Description Micke 2007-08-16 09:43:26 UTC

Description of problem:


Version-Release number of selected component (if applicable):


How reproducible:


Steps to Reproduce:
1.
2.
3.
  
Actual results:


Expected results:


Additional info:

Comment 1 Micke 2007-08-16 14:49:29 UTC

(%$*& report got submitted when I pressed enter in the component version field...)

Anyway this is roughly what I've done:
0. Replaced old eth1 with a Realtek 8169 and at the same time added a new 400GB
Samsung PATA drive.
1. Set up LVM on the new drive and copied everything from a 250GB drive onto it.
Added 250 GB drive to VG.
2. Began copying VS 2005 from work via laptop on internal network and back to
the server (job -> eth0 -> eth1 -> laptop -> eth1 -> smb share) on one of the LVs.
3. After a while (say 2GB) the server froze. No mouse movement, no network, no
nothing.
4. Used Power switch to restart server.
5. A few days later I tried the same action. Same freeze at roughly the same point.
6. This time I unplugged and re-inserted the eth1 cable. System unfroze!
7. Tried to copy a third time. This time the system was left frozen during the
afternoon. Touched cable and system unfroze.
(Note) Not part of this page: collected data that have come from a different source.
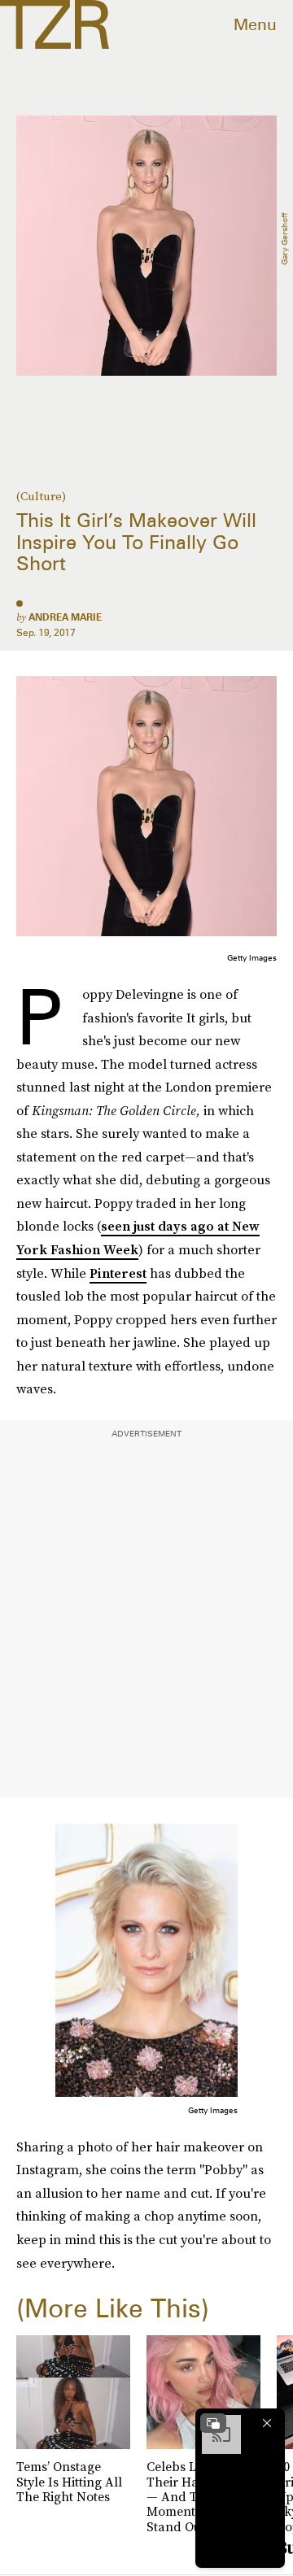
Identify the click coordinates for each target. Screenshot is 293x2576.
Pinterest (118, 1273)
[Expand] (213, 2423)
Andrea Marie (65, 617)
8. Later tried to expand one of the LVs and got information about *corruption*
(before actually expanding)! The VS 2005 copy shared blocks with previously
existing files! Some other minor(?) inconsistencies in the directory structure.

9. Repaired file system. Got info on shared blocks being duplicated.
10. Tried to move data off another 400GB drive in order to add it to the VG.
Lots and lots of strange PATA messages in the log file. System went into a
sluggish state where it no longer could be shut down. Hard reset necessary.
11. Tried moving data off the drive several times. Same result. 

12. Moved the old 400GB disk to the same cable as the new 400GB disk. Problem
went away!

13. Experienced another "unpluggable" system freeze while copying lots of data
from a smb share. Probably froze after 2GB.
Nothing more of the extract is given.